Several weeks passed and I failed to talk to Melanie about David and our holiday plans. We’d settled on a cruise that left from Southampton and went around the Mediterranean. I’d always wanted to go on a cruise but Jim had hated boats. Two other couples were going to come. I was growing increasingly excited about it all but needed to discuss it was Mel before booking. 

One Friday Mel popped round to share a take away and watch a film when she unexpectedly mentioned going away. “I’ve been thinking mum. Do you fancy going to the Isle of Wight or maybe Spain? I could have a week off work and we could go away together.”

“Oh…I…Um….” I stammered.

“Don’t you like the idea? Obviously we’ll wait till your cast is off.”

“It’s not that love. It’s just I…Um…I might be going away already.”

“Really? With Pam? You didn’t mention it.” Mel said surprised,

“I’ve been meaning to tell you. I’ve meet a chap called David. We are planning to go away together. They’ll be six of us including Pam. It’s a cruise.” I blurted hurriedly feeling strangely nervous.

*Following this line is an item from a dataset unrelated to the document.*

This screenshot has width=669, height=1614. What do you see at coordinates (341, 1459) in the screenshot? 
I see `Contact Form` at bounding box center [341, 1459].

“You’re dating? How long?” Melanie said looking stunned,

“Um…about 6 months.” I said blushing,

“Mum! Why didn’t you tell me? That’s fantastic news. I’m delighted. Dad always said he didn’t want you to be alone. Where did you meet your fancy man then? Spill the beans. Did he have something to do with your fall?” she indicated my leg and grinned,

“Oh Mel I’m so glad you are pleased. I was worried about telling you. I met him a while ago through the community centre but it’s slowly developed. He’s a lovely man. We were at a salsa class when I fell.” I said smiling,

“What are you like?” Mel said laughing. She shook her head gently and sighed. “Mum I can’t believe you were worried about telling me. I’ve only ever wanted you to be happy. You’re too young to spend the rest of your life alone. I’d like to meet him though before you sail of into the sunset.”

We settled into a long conversation and I showed her some pictures. A week later following the removal of my cast we all got together and had a lovely evening meal. We poured over the brochure and I was delighted when Mel decided to join on us on the cruise with Pam’s daughter Kelly. I decided breaking my leg had been fate and said a silent thank you and began counting down the days till the now much anticipated cruise.